Task details
Transcribe the records below exactly, leaving out any pictures.
--- Task inputs Enclosed Below ---
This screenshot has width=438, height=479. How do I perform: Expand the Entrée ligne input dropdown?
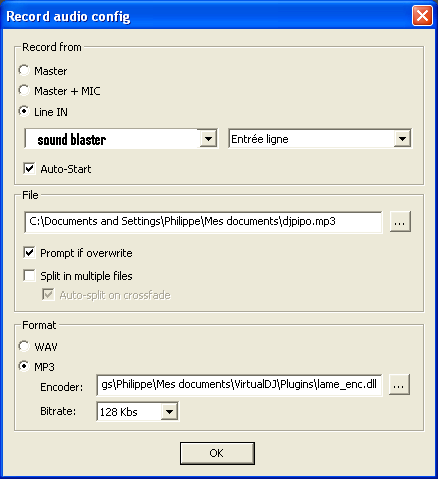(402, 138)
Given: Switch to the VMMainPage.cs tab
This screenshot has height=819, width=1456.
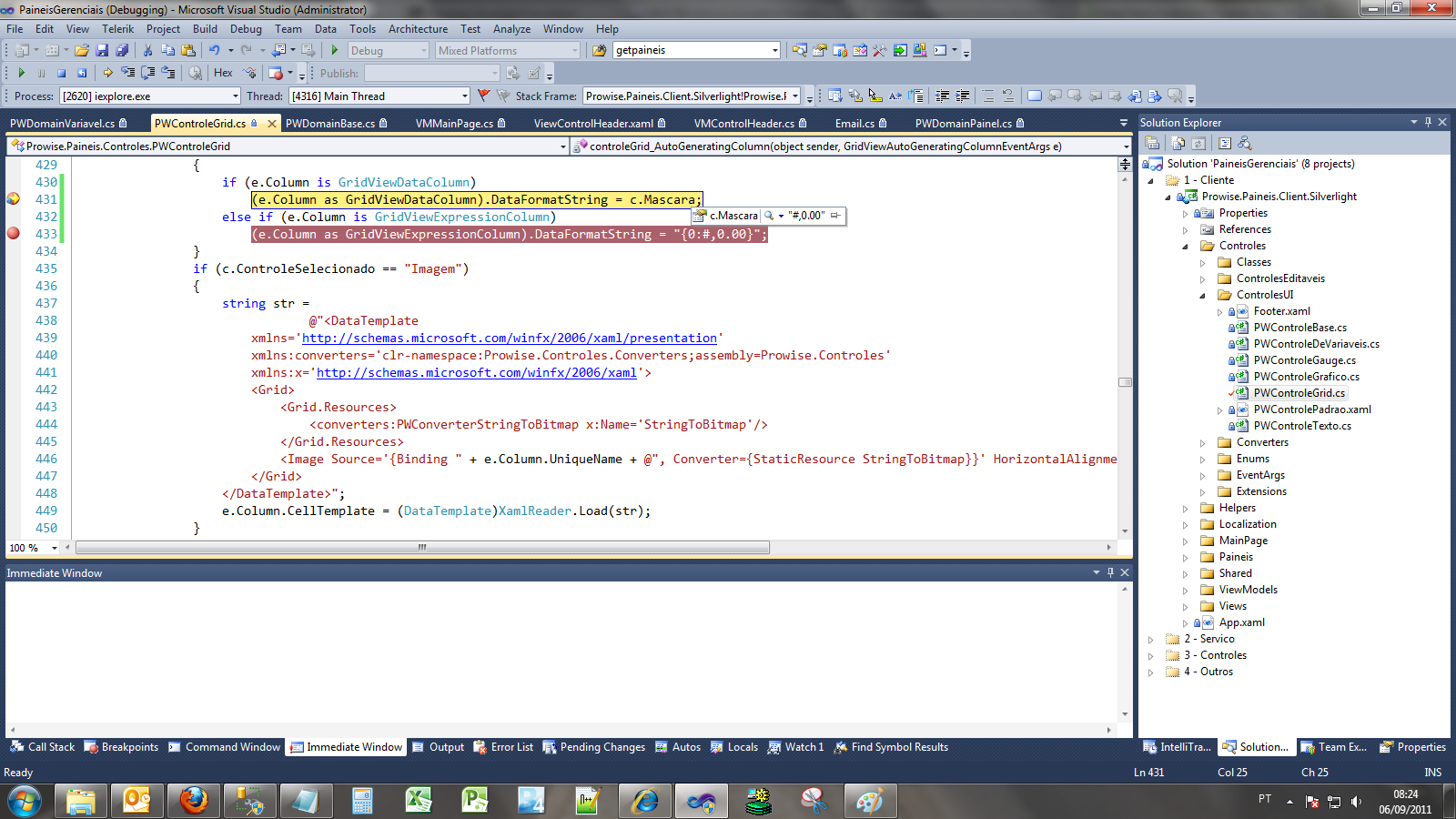Looking at the screenshot, I should 454,124.
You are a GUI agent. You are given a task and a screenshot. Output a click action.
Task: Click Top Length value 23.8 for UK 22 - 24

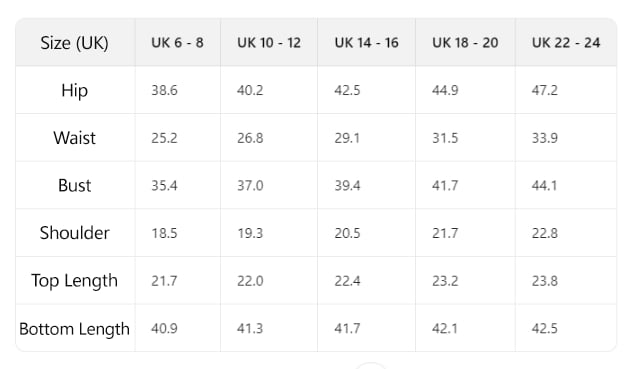(545, 281)
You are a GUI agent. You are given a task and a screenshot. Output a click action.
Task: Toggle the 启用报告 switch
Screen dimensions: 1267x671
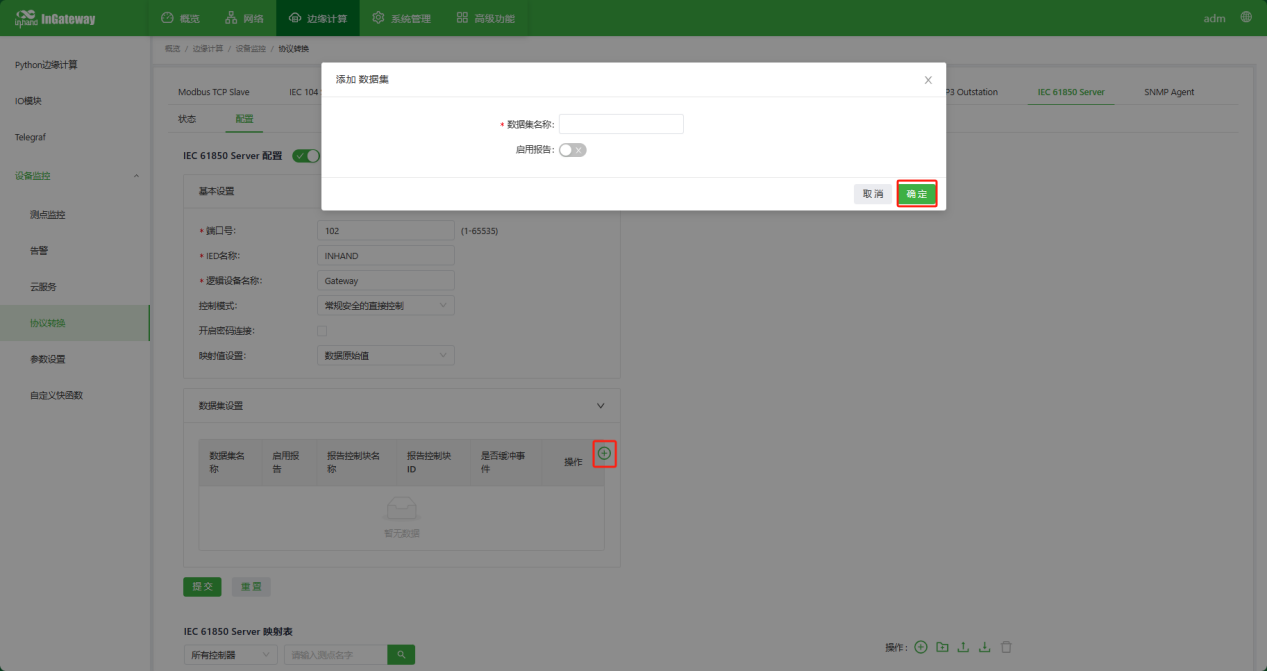(x=572, y=150)
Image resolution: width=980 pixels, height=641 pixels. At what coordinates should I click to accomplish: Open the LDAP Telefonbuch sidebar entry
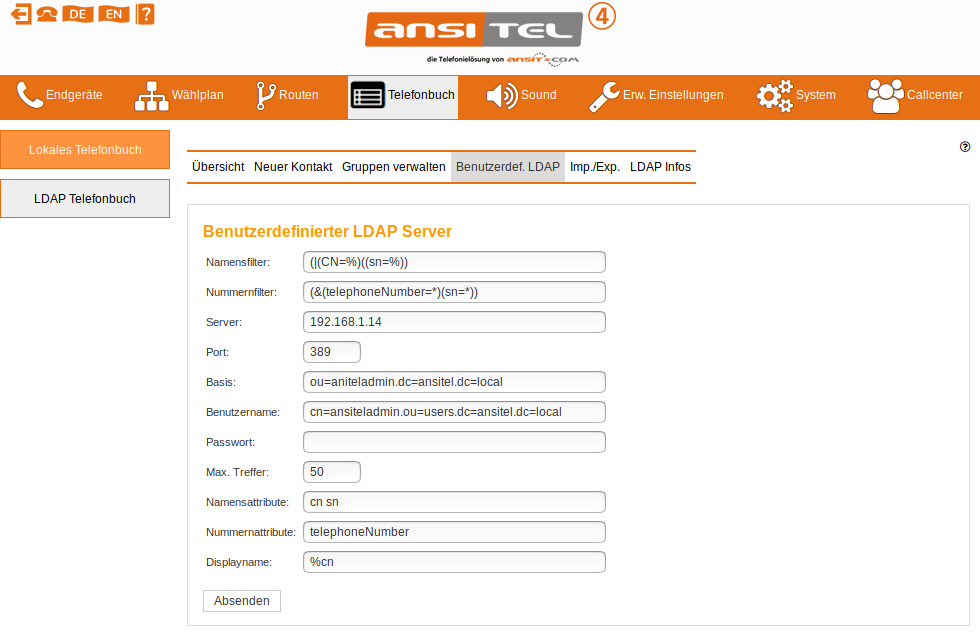85,198
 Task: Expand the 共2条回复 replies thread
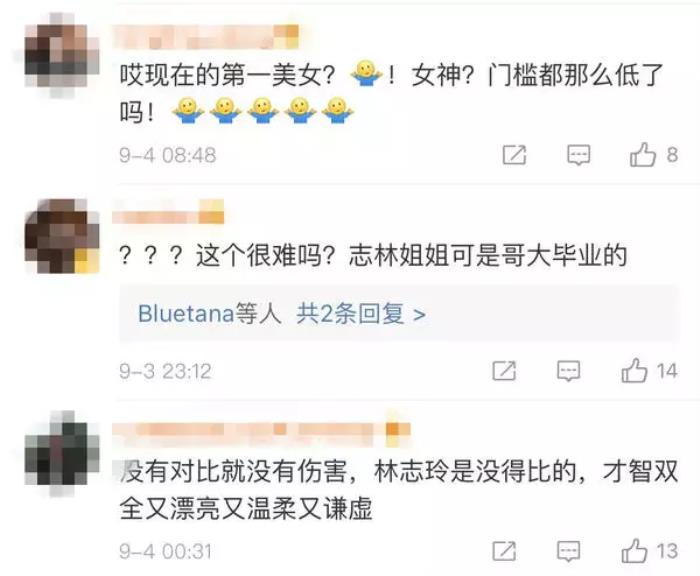(361, 314)
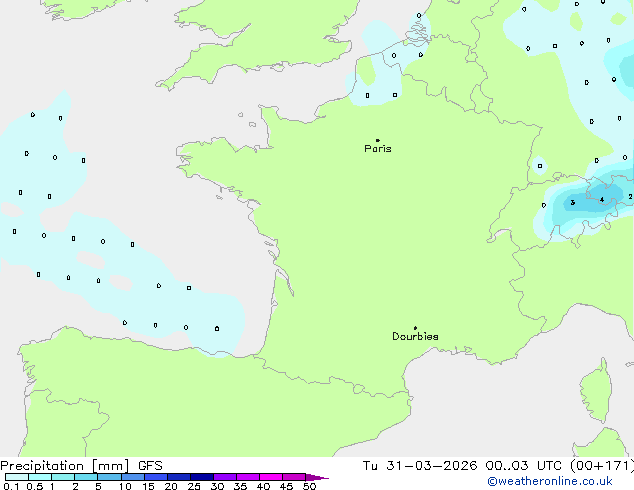Image resolution: width=634 pixels, height=490 pixels.
Task: Click the precipitation value 2 at right edge
Action: tap(629, 197)
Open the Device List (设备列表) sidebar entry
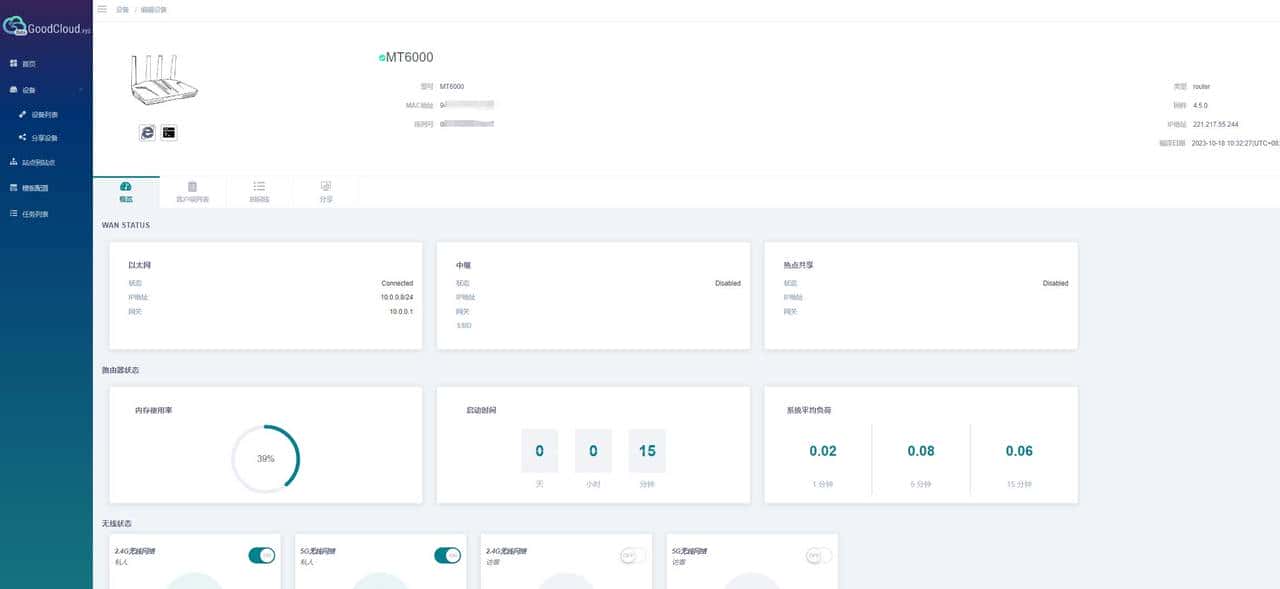 44,114
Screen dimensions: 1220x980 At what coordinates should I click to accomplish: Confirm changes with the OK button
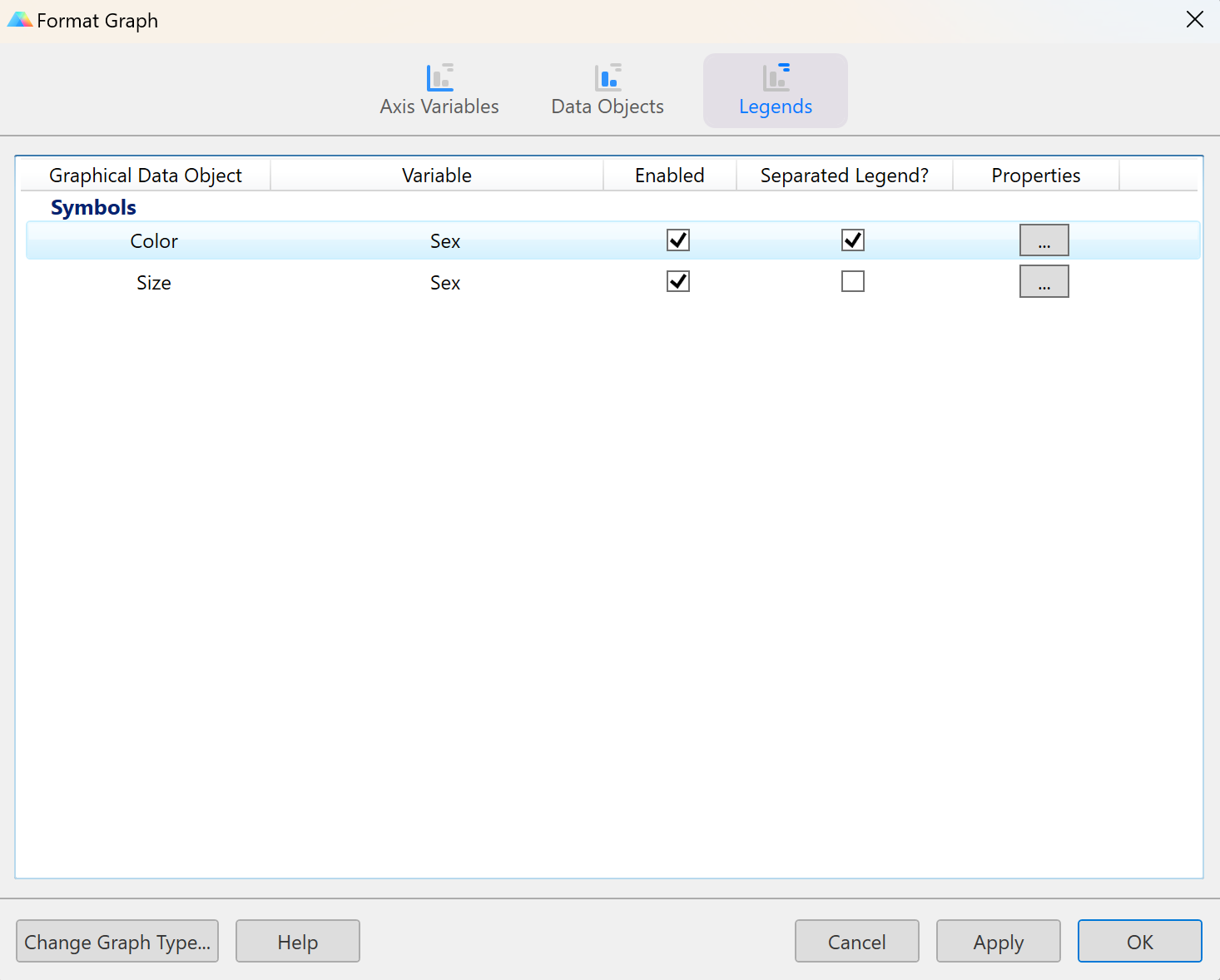click(x=1139, y=941)
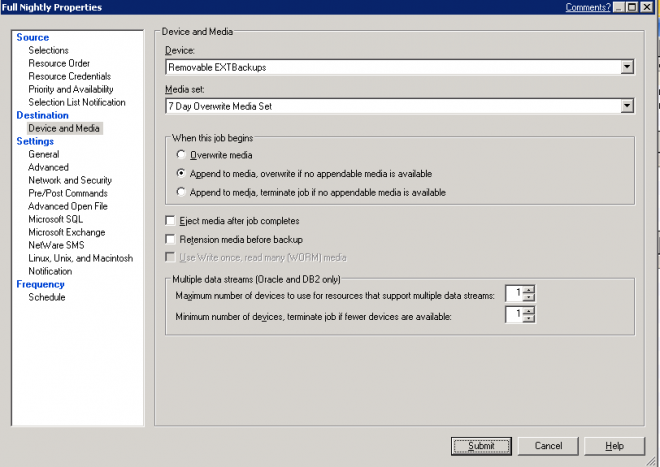
Task: Enable Eject media after job completes
Action: pos(170,220)
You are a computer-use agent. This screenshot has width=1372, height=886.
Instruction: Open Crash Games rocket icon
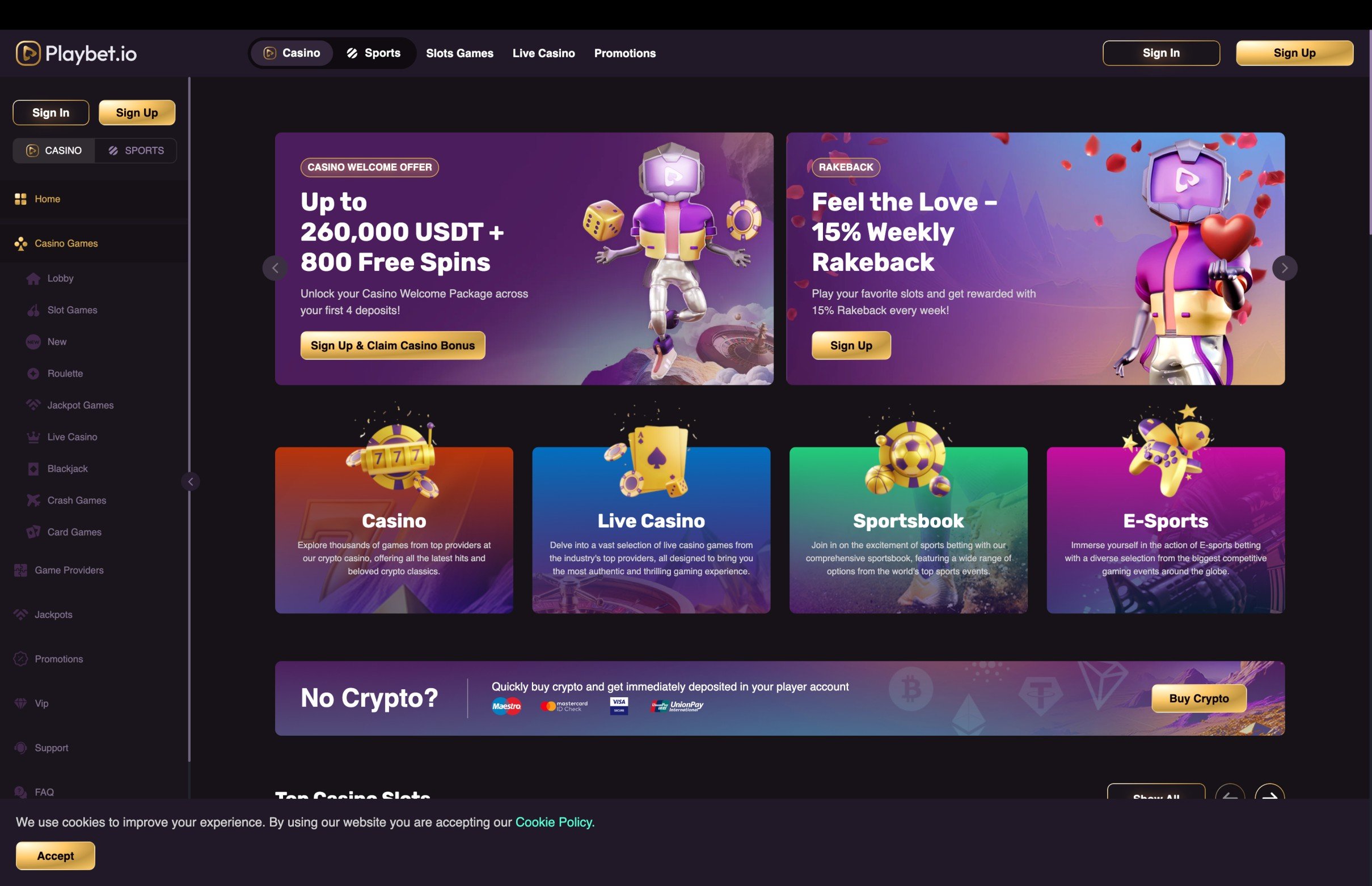coord(33,500)
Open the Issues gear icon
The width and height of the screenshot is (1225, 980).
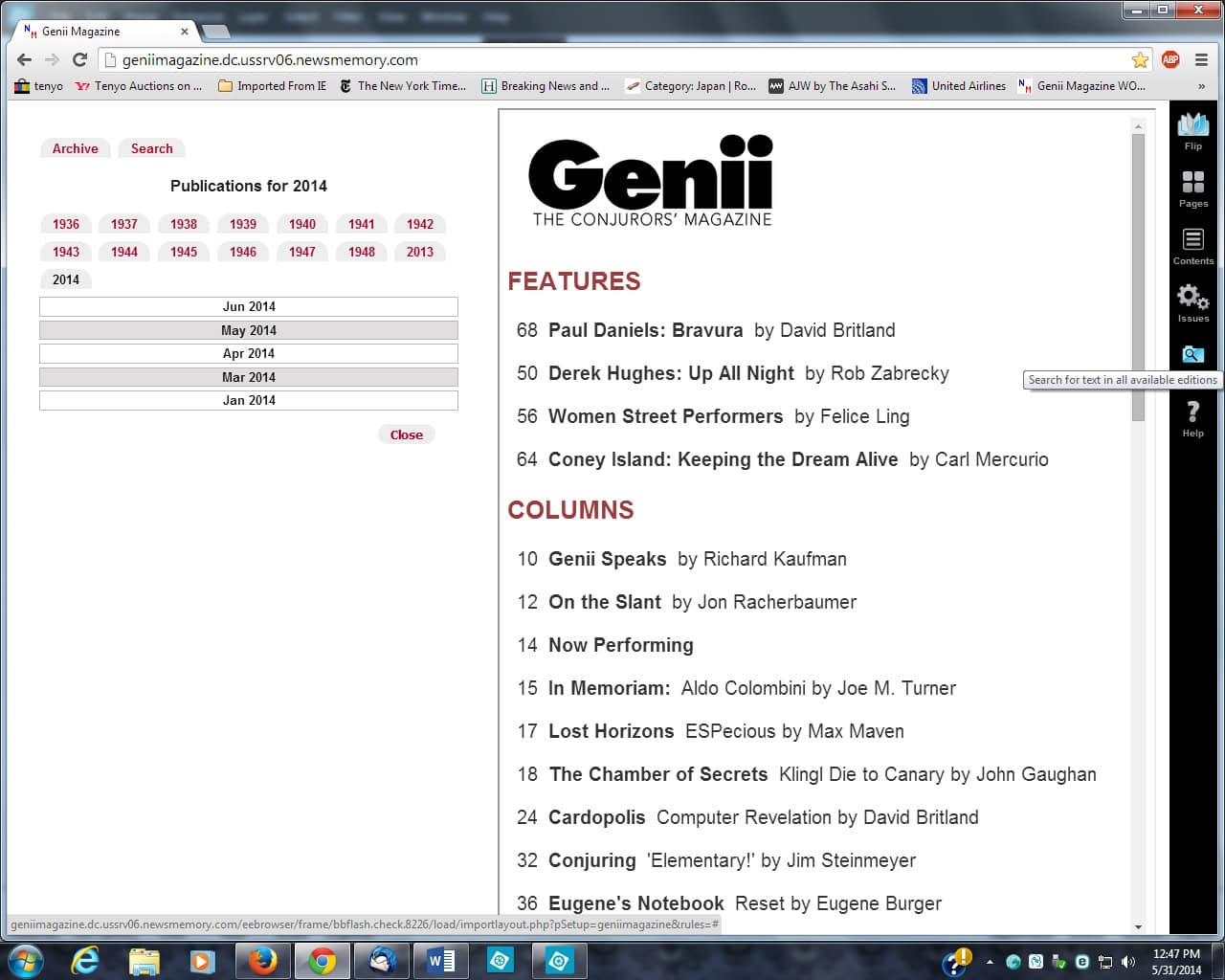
--- End of Enclosed Task inputs ---
Worked solution
This screenshot has width=438, height=479. How do I perform: Expand the Entrée ligne input dropdown?
(402, 138)
Given: Switch to the VMMainPage.cs tab
This screenshot has height=819, width=1456.
Looking at the screenshot, I should 454,124.
You are a GUI agent. You are given a task and a screenshot. Output a click action.
Task: Click Top Length value 23.8 for UK 22 - 24

(545, 281)
You are a GUI agent. You are given a task and a screenshot. Output a click action.
Task: Toggle the 启用报告 switch
Screen dimensions: 1267x671
(x=572, y=150)
Image resolution: width=980 pixels, height=641 pixels. At what coordinates should I click to accomplish: Open the LDAP Telefonbuch sidebar entry
85,198
 Task: Expand the 共2条回复 replies thread
(361, 314)
Image resolution: width=634 pixels, height=490 pixels.
Task: Click the precipitation value 2 at right edge
Action: tap(629, 197)
Open the Device List (设备列表) sidebar entry
 44,114
Screen dimensions: 1220x980 At what coordinates should I click to accomplish: Confirm changes with the OK button
click(x=1139, y=941)
Task: Enable Eject media after job completes
Action: pos(170,220)
You are a computer-use agent. This screenshot has width=1372, height=886.
Instruction: Open Crash Games rocket icon
coord(33,500)
Open the Issues gear icon
The width and height of the screenshot is (1225, 980).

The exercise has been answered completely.